### ИСХОДНЫЙ ОТРЫВОК

.....

Книга Мой генерал Торрихос, страница 63. Автор книги Хосе де Хесус Мартинес

Разделитель для чтения книг в онлайн библиотеке

Онлайн книга «Мой генерал Торрихос»

Cтраница 63

И ещё я восхищаюсь тем, как он подчинил свою славу писателя политической борьбе за справедливость в мире. Для многих знаменитых писателей их слава служит удовлетворению их тщеславия. Слава Гарсиа Маркеса подчинена более благородной задаче. Она сама по себе революционна. И потому Гарсиа Маркес и его слава шагают рядом: они — товарищи.

Лара Парада прилетел в Панаму безбилетным пассажиром — зайцем, — после того как довольно быстро мы организовали это. Я должен был встретить его в самолёте. Когда мы договаривались по телефону о том, как я его узнаю, он сказал, что у него на шее будет шотландских цветов шарф. Для прохладной Боготы это было нормально, для тропической Панамы — нет, но так или иначе героический колумбийский партизан прилетел в Панаму с шотландским шарфом на шее.

Потом мы привезли в Панаму его жену Росио и детей: Монику и Фернандо. Мой приятель Рохелио Росас поехал для этого в Колумбию, довёз их до приграничного порта Обалдия, куда я прилетел за ними на самолёте. Чтобы не было вопросов, я был в военной форме, ведь у них не было с собой никаких документов.

Помню, что всё прошло хорошо, мы взлетели и взяли курс на Панаму.

Рохелио сидел рядом со мной, держа на руках одного маленького Фернандо. Росио и Моника — сзади с горой чемоданов до самого хвоста. Бедные всегда возят с собой много вещей. Не потому, что у них их много, а из-за некой классовой солидарности со старыми, изношенными и скромными предметами, которые они ни за что и никогда не выбросят, даже если они уже им никак не служат. Это им кажется жестоким актом неверности по отношению к ним, и они таскают их всюду за собой.

Вдруг на высоте 10 тысяч футов со стороны Рохелио распахнулась дверь самолёта. Слава Богу, не так сильно. Тот же ветер быстро захлопнул дверцу. Но мы здорово испугались. Такой ветер мог бы и оторвать дверь, а потом разрушить хвостовую часть самолёта.

Встреча Рикардо и Росио была замечательной. Как это бывает у людей скромных и бедных, чувствующих друг друга по-настоящему глубоко. Без всяких объятий и показной мелодрамы. Они даже не поцеловались. «Как ты, чина?» — спросил Рикардо. «Нормально, негро», — ответила она. И всё.

Потом Лара Парада, Гарсиа Маркес и генерал как-то вечером встретились вместе, и я помню, что на этой встрече Маркес предложил Рикардо «перезагрузиться» в Европе. Сказал, что оплатит его пребывание для отдыха и образования в Париже, Риме, Лондоне или Мадриде… Рикардо ведь партизанил 9 лет в горах и 4 года отсидел в тюрьме.

Генерал согласился с Маркесом, но и предложил альтернативу — поехать жить в Коклесито. Ведь и для него, сказал он, было бы неплохо иметь там человека, которому он доверяет. И Рикардо согласился с этим.

.....

### ЧТО ТРЕБУЕТСЯ СДЕЛАТЬ
A: На какой высоте распахнулась дверь самолёта, согласно отрывку из книги «Мой генерал Торрихос»?
B: Продолжите отрывок из книги «Мой генерал Торрихос» с того места, на котором он заканчивается.
Приведённый далее перечень к этому отрывку отношения не имеет.

### ПРЕДСТАВЛЕННЫЕ ДАННЫЕ
.....

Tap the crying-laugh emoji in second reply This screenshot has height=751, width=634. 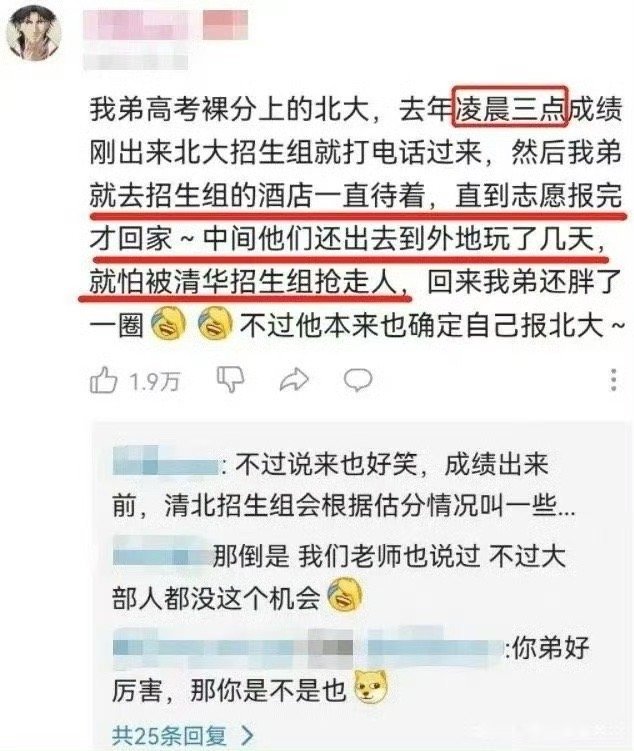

.....

### СПИСОК ОТВЕТОВ
A: На высоте 10 тысяч футов.

B:
Там, в деревне, он занялся выращиванием ананасов и охотой. Дружил со многими крестьянами, для которых он был венесуэльцем по имени Герардо Мартинес Росас, люди его любили, и он любил многих. Он хорошо сотрудничал и дружил с руководителем проекта «Коклесито» Уго Жиро и продолжал оставаться доверенным лицом генерала.

В те годы в Панаму из США, где он учился, приехал один из моих сыновей. Он увидел Коклесито, познакомился с Герардо и Уго, узнал мир, отличный от мира Макдональдов и Фрайд Чикен, и захотел продолжить свою учёбу в Коклесито. Ему было тогда 14 лет. Должен сказать, что Герардо дал ему не только некоторые знания, но и привил ему другие ценности, научил его другому образу жизни, несовместимому с любым другим.

А дочка Рикардо и Росио — Моника — так полюбила меня тогда, что стоило кому-нибудь меня обидеть или посмотреть недобрым взглядом, как она сразу вставала на мою защиту и по-детски ругалась на моих обидчиков.

Росио это не очень нравилось, но она только улыбалась довольно деликатно, потому что я ей нравился тоже. Удивительно, как деликатны бывают такие женщины, умеющие управляться и с железом.

Другим революционером, которому помогал генерал Торрихос, был сандинист, команданте Ленин Серна, ныне руководитель государственной Службы безопасности Никарагуа. Я о нём писал выше, напишу ещё. Он один из тех героев никарагуанской революции, о которых я говорил, что они ещё живы, но не по их вине.

Когда он вышел из тюрьмы, освобождённый в результате операции, организованной Эдуардо Контрерасом, то приехал в Панаму и жил в доме моего друга Рохелио Росаса. Там он рассказывал нам много весёлых историй о своём пребывании в тюрьмах. Всего он отсидел там 6 лет. Революционер, поскольку он знает, что выполняет свой долг в борьбе за бедняков, знает также, что имеет право на свою долю в «бутерброде счастья», и находит время и пространство, чтобы радоваться ей даже в самых нерадостных условиях.

Однажды он вдруг исчез из Панамы. Но вскоре дал о себе знать. Позвонил по телефону из Гондураса, куда он попал через Никарагуа после тысячи приключений и со сломанной ногой. Похоже, что, уходя от сомосовских гвардейцев, он прыгнул с высоты в овраг и получил перелом. Товарища, с которым он был, убили.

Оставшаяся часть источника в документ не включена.